● Documento de origem:
────────────────
Anotada a lápis em páginas de caderno, essa citação de autor desconhecido está pregada na parede da instalação de Christine Meisner, na Pinacoteca. As anotações indicam o caminho indireto escolhido pela artista para recriar as circunstâncias do regresso de um escravo liberto para a África, no final do século 19. A instalação "No que resultou", constituída de um vídeo e vários desenhos, esquemas e anotações, não procura reconstituir a história do ex-escravo João Esan da Rocha, que ganhou a alforria na Bahia e virou um próspero comerciante em Lagos, na Nigéria. Ao produzir sua narrativa a partir de episódios lembrados e imaginados, Meisner recusa a idéia da veracidade dos fatos e descarta a história escrita como absoluta. O artista que trabalha com a história o faz para apontar sua relatividade.
"Lido com a inverdade. A partir de onde algo é mentira. As declarações de testemunhas que não foram fundamentadas em fatos. Mas são verdades para as pessoas que as contam. Elas acreditam nisso, é o seu lado da história, aquilo que elas são", anota Meisner no caderno desfolhado e pregado à parede da instalação.
Pelo fato de suas pesquisas em Recife, Salvador e Lagos terem buscado - de uma maneira "nada científica e completamente caótica", segundo ela me explica - as histórias pessoais, extra-oficiais e paralelas das "testemunhas", Christine recusa-se a conceber seu trabalho como uma forma de documentário. "O vídeo conta a história de um escravo liberto, mas não é uma documentação. É uma história criada, que documenta a atualidade dos lugares por onde ele possa ter passado. Imaginei quais seriam seus pensamentos e desejos. A preocupação é identificar qual a minha posição, como artista, quando me aproximo da história. A meta da arte é produzir um tipo pessoal de conhecimento", define.
Christine Meisner criou uma forma pessoal de organizar sua pesquisa. Esse seu arquivo teórico foi intitulado "O outro lado do que já se pensou". Assim como o caderno de notas de Christine, há muitas outras poéticas contemporâneas que passam pelo mapeamento e pela documentação da história. Entre eles, o The Atlas Group Archive, do artista libanês Walid Raad, e o Arab Image Foundation, parceria de Raad com Akram Zaatari. No Brasil, poderíamos pensar em como a série "Arquivo Universal e outros Arquivos", de Rosângela Rennó, articula essa questão.
Sem dúvida, produzir documentação não é o mesmo que produzir documentário. No entanto, a documentação produzida pela arte contemporânea não está contida em pastas e gavetas. No trabalho de arquivistas como Raad e Zaatari, a documentação não está organizada necessariamente em arquivos, mas em instalações multimídia, filmes, vídeos, ensaios visuais e literários, performances, documentários. Os percursos e as narrativas praticadas pelo documentário contemporâneo estão, portanto, longe de seguir preceitos científicos.
────────────────
● Itens armazenados:
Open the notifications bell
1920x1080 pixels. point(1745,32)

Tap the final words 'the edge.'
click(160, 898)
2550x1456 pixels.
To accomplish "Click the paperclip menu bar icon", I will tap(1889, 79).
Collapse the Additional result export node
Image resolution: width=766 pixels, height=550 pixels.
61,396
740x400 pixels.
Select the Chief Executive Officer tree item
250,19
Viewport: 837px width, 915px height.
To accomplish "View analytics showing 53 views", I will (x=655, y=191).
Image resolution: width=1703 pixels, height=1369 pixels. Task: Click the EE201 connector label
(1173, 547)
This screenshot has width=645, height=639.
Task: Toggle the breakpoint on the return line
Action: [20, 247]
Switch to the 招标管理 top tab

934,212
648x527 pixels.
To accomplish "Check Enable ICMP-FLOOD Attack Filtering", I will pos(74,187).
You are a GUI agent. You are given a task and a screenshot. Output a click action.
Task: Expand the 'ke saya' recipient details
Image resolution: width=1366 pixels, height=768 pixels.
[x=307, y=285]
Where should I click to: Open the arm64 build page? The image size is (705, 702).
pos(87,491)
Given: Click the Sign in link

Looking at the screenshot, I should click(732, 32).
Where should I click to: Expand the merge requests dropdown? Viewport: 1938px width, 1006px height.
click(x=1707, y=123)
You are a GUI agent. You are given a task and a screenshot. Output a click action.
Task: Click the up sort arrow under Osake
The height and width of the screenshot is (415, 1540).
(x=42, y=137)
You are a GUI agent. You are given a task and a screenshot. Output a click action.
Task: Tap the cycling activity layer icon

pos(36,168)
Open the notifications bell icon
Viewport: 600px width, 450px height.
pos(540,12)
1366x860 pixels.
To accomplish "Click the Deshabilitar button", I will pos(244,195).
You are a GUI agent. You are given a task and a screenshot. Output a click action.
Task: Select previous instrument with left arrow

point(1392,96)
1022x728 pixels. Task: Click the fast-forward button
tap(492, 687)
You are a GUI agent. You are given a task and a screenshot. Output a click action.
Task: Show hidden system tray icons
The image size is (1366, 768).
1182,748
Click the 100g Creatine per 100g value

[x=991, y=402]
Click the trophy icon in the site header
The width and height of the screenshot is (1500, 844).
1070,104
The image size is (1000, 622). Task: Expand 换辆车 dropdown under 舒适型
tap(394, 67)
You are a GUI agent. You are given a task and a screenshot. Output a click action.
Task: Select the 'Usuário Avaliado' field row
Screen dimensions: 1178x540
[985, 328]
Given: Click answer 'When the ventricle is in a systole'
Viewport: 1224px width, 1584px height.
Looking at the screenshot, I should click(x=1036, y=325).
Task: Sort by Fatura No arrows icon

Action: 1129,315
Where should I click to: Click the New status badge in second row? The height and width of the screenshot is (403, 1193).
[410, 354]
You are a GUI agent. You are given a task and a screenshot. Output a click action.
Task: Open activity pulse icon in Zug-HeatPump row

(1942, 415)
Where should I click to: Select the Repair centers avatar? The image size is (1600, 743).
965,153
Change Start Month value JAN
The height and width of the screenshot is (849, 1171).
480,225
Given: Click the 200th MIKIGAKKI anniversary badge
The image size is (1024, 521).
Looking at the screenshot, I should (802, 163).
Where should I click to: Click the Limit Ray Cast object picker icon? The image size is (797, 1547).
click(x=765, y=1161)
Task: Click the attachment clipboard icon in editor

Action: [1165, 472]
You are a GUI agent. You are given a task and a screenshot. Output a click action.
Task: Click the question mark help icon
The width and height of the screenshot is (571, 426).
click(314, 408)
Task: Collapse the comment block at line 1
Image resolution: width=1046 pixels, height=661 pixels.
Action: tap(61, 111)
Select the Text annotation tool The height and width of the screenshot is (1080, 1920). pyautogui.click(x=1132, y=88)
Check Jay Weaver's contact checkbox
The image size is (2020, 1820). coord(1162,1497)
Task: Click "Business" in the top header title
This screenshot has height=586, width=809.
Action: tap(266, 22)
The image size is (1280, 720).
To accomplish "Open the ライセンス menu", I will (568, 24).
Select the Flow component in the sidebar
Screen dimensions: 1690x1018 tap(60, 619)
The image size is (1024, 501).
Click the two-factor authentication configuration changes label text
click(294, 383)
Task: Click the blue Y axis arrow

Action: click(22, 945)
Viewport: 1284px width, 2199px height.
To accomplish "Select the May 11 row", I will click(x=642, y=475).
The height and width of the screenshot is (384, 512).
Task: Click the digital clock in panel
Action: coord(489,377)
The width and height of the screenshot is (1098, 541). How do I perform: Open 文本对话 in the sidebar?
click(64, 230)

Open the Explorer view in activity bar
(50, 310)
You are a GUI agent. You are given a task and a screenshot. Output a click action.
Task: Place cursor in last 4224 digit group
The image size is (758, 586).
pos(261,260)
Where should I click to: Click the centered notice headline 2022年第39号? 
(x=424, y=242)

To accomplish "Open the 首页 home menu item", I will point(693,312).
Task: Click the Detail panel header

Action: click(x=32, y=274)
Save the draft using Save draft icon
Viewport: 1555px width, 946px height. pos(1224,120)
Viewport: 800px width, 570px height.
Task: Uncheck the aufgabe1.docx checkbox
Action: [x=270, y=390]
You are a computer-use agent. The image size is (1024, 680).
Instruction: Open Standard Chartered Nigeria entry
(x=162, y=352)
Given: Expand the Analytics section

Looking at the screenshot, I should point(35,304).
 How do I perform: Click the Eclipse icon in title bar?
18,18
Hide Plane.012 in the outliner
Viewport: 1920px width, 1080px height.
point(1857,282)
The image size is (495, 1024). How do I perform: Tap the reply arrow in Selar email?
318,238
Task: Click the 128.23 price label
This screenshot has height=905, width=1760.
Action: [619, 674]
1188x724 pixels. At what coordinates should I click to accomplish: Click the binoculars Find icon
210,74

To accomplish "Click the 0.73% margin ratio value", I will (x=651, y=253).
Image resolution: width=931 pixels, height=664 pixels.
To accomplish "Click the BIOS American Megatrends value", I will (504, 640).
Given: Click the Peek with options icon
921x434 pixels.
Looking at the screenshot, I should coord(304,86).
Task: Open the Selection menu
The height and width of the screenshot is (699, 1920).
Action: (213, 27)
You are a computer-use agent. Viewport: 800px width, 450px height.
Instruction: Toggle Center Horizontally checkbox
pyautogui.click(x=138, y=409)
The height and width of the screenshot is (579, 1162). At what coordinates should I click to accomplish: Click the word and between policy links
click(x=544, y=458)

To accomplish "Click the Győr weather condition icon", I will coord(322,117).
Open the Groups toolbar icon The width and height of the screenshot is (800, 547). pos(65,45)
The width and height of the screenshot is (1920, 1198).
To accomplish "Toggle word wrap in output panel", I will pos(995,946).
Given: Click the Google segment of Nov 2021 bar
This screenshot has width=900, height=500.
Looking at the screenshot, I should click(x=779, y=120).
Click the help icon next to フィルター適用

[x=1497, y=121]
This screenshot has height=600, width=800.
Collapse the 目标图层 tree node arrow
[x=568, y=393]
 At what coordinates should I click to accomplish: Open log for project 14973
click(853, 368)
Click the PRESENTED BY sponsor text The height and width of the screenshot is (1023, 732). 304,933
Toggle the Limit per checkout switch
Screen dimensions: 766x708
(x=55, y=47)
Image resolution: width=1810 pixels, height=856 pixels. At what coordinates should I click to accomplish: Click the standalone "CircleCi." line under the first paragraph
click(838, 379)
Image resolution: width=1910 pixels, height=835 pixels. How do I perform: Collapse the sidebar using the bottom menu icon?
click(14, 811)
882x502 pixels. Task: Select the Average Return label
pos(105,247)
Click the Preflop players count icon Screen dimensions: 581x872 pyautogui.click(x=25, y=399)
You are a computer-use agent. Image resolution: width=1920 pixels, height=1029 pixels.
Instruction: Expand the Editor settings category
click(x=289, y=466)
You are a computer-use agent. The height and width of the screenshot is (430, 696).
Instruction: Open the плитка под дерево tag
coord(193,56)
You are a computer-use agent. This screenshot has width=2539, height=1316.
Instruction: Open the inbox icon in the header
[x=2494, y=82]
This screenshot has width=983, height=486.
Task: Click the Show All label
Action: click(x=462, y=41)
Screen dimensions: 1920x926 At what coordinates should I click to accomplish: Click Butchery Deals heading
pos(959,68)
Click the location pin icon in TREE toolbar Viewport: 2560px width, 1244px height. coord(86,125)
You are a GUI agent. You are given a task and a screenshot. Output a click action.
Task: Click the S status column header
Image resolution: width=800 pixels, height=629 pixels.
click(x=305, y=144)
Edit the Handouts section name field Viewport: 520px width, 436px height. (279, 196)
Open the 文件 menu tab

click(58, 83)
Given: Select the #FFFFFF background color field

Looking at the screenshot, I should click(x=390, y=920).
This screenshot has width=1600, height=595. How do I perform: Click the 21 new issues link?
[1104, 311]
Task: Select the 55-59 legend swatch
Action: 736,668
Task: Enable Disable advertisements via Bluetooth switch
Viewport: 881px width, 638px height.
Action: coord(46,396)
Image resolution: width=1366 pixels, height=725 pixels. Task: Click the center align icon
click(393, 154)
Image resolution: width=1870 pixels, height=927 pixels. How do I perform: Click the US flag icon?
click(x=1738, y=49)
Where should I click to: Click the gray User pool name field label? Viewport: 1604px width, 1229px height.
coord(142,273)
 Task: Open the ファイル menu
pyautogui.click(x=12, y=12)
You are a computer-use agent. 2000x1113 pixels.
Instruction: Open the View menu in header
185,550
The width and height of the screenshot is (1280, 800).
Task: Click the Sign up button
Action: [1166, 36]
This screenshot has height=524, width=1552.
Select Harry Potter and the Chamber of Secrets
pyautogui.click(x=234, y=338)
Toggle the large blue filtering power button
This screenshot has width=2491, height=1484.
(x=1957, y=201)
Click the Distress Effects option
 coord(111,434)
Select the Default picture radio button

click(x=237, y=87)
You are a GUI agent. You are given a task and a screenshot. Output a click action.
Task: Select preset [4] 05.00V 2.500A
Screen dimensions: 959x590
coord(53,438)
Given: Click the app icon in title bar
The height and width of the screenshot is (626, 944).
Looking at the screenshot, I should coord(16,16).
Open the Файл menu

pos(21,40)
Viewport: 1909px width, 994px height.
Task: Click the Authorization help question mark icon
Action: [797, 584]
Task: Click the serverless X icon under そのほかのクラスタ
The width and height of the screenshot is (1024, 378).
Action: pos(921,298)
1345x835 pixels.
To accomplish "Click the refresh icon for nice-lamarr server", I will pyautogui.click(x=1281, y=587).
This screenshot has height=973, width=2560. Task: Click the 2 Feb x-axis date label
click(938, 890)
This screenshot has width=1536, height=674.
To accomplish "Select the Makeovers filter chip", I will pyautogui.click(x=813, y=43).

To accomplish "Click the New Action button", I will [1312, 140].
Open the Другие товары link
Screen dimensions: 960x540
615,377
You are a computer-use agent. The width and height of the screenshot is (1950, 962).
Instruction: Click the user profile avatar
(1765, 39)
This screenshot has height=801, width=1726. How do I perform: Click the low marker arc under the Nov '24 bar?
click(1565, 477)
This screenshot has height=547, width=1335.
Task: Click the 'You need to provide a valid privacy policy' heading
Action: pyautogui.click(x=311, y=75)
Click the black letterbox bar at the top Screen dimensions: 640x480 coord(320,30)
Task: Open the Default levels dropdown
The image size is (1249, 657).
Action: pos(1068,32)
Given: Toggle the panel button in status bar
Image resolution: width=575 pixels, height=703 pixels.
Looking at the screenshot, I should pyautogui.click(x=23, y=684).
────────────────
● O que fazer: Transcreva do texto sobre a instalação de Christine Meisner o trecho que começa em "Sem dúvida, produzir" e termina em "seguir preceitos científicos.". Baseie-se somente no texto para responder.

● Resposta do exercício:
Sem dúvida, produzir documentação não é o mesmo que produzir documentário. No entanto, a documentação produzida pela arte contemporânea não está contida em pastas e gavetas. No trabalho de arquivistas como Raad e Zaatari, a documentação não está organizada necessariamente em arquivos, mas em instalações multimídia, filmes, vídeos, ensaios visuais e literários, performances, documentários. Os percursos e as narrativas praticadas pelo documentário contemporâneo estão, portanto, longe de seguir preceitos científicos.